Face multi-attribute prediction benefits substantially from multi-task learning (MTL), which learns multiple face attributes simultaneously to achieve shared or mutually related representations of different attributes. The most widely used MTL convolutional neural network is heuristically or empirically designed by sharing all of the convolutional layers and splitting at the fully connected layers for task-specific losses. However, it is improper to view all low and mid-level features for different attributes as being the same, especially when these attributes are only loosely related. In this paper, we propose a novel multi-attribute tensor correlation neural network (MTCN) for face attribute prediction. The structure shares the information in low-level features (e.g., the first two convolutional layers) but splits that in high-level features (e.g., from the third convolutional layer to the fully connected layer).
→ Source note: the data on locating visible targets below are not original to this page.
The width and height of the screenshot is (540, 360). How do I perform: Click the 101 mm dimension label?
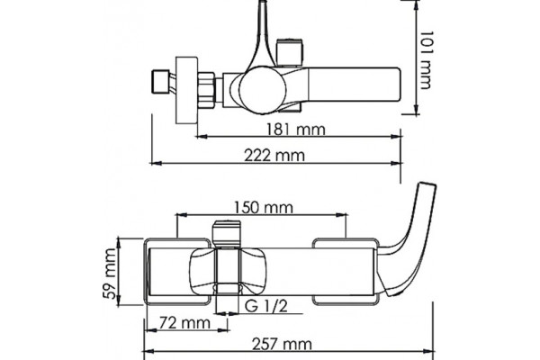click(426, 60)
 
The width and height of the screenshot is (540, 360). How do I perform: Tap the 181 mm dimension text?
click(296, 130)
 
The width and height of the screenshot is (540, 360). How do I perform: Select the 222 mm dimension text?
click(274, 156)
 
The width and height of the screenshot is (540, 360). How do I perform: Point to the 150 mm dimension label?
click(264, 208)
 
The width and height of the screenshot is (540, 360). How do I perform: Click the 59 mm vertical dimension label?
click(110, 274)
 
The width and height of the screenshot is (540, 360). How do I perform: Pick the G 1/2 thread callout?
click(266, 306)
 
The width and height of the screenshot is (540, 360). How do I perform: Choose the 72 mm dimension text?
click(184, 323)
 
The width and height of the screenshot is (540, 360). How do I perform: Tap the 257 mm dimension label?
click(283, 344)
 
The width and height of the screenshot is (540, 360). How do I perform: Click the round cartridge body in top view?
click(263, 89)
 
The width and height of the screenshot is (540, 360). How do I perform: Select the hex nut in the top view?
click(207, 88)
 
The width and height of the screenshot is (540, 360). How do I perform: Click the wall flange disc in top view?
click(186, 90)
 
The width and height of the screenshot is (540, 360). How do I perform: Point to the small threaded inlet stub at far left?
click(160, 82)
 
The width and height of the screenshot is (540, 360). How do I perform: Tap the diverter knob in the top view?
click(290, 52)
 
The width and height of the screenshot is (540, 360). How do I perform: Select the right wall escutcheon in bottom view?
click(345, 272)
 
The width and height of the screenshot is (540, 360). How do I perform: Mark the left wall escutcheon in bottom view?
click(177, 272)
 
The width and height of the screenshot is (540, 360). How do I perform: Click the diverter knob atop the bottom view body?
click(226, 234)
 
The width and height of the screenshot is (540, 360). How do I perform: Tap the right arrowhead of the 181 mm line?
click(397, 137)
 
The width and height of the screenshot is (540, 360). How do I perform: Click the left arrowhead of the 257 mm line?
click(148, 351)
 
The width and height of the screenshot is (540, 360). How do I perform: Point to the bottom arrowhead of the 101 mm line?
click(417, 109)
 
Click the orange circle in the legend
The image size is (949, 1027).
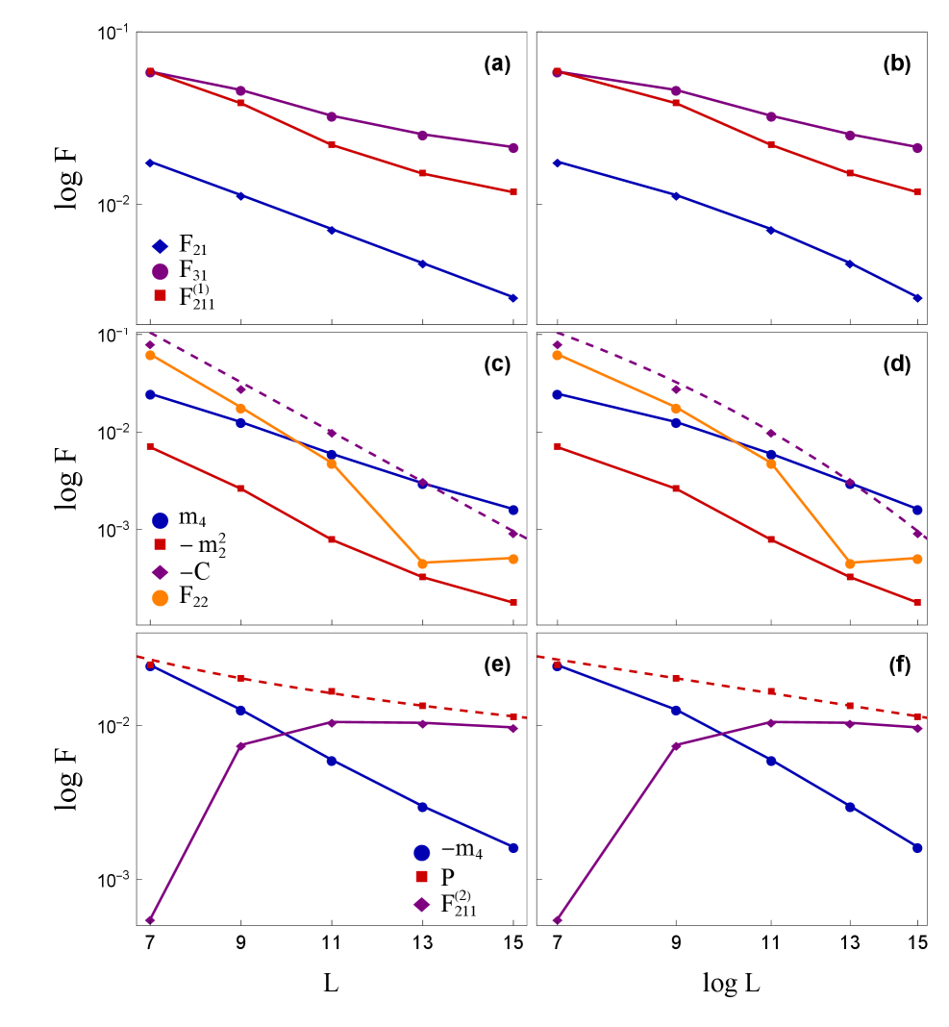[161, 598]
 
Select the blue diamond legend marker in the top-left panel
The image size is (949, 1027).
[161, 246]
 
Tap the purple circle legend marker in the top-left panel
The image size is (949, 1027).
[161, 271]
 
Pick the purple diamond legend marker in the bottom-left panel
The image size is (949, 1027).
[421, 904]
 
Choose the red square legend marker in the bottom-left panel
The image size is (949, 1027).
[421, 877]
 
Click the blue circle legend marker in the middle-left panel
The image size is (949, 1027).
[161, 520]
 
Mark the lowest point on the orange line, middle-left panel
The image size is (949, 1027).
[422, 564]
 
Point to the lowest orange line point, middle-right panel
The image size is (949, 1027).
[849, 564]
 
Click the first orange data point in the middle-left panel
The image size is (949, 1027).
[150, 355]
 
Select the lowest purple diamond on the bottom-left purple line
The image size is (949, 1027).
[150, 920]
At the same time, during high-level feature extraction, each subnetwork (e.g., Age-Net, Gender-Net, ..., and Smile-Net) excavates closely related features from other networks to enhance its features. Then, we project the features of the C9 layers of the fine-tuned subnetworks into a highly correlated space by using a novel tensor correlation analysis algorithm (NTCCA). The final face attribute prediction is made based on the correlation matrix. Experimental results on benchmarks with multiple face attributes (CelebA and LFWA) show that the proposed approach has superior performance compared to state-of-the-art methods.